Najciekawsze materiały do: CTU Marine Sharpshooter
I wygląda nie smacznie ale zapewniam ze III jest owiele lepsza
bo mam i gram z przyjemnością
Tak dennej gry moje oczy chyba jeszcze nie widziały.Oczywiście to sarkazm-nie jedną kaszanę widziałem,ale mam na myśli fakt że gra jest na prawdę okrutna.Po prostu szmira jakich mało.Być może kolejne części uległy poprawie,ale pierwsza odsłona Marine Sharpshooter to zwyczajny bubel na którego nie warto poświęcić nawet pięciu minut gry.Oczywiście przetestowałem ją lepiej i pozostał mi jedynie niesmak i wrażenie straconego czasu.Produkcja nie tylko nie jest warta 15,10 czy 5zł,ale nie jest warta nawet złamanego centa.DNO,DNO i jeszcze raz DNO...pod każdym względem.
Postanowiłem zacząć swoją przygodę z serią Marine Sharpshooter, bo miałem ochotę na grę ze snajperem w roli głównej.
Gra jest typową grą budżetową, które kiedyś można było kupić w kiosku za 9.99-19.99 zł, więc nie należy się nastawiać na dopracowaną rozgrywkę jak w serii Sniper Elite.
W grze do zaliczenia jest jakieś 10 misji, które rozgrywają się w różnych rejonach świata ale są to monotonne lokacje.

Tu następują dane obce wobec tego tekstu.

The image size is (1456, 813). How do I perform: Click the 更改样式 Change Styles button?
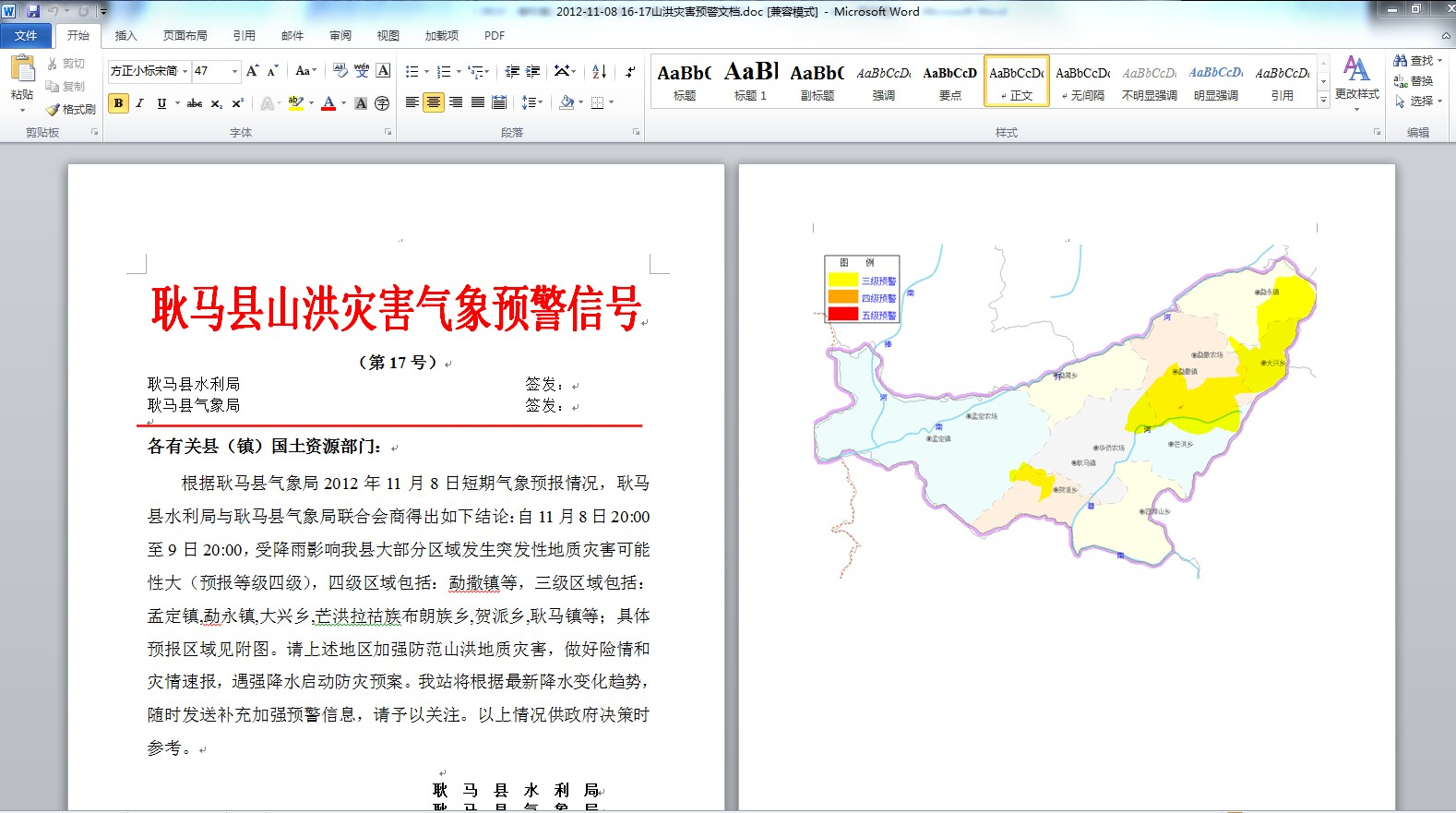[1356, 81]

W grze wcielamy się oczywiście w snajpera a do pomocy mamy kompana, który podąża za nami i namierza nam wrogów, przez pokazują się nad ich głowami ikony i możemy ich w dość łatwy sposób zdjąć.
Jako że to gra budżetowa są niestety bugi i glitche które utrudniają nam grę. Np parę razy zdarzyło mi się że nasz kompan utknął w teksturze i nie mógł za mną podążać, przez co nie wykrywał wrogów i samemu trzeba było ich namierzać.
Czasami też zdarzało się że ruszał sam z siebie przed siebie i ginął co oznaczało koniec gry.
Z innych bugów można też zaliczyć wrogów którzy pojawiają się na oczach gracza po przekroczeniu jakiejś niewidzialnej linii.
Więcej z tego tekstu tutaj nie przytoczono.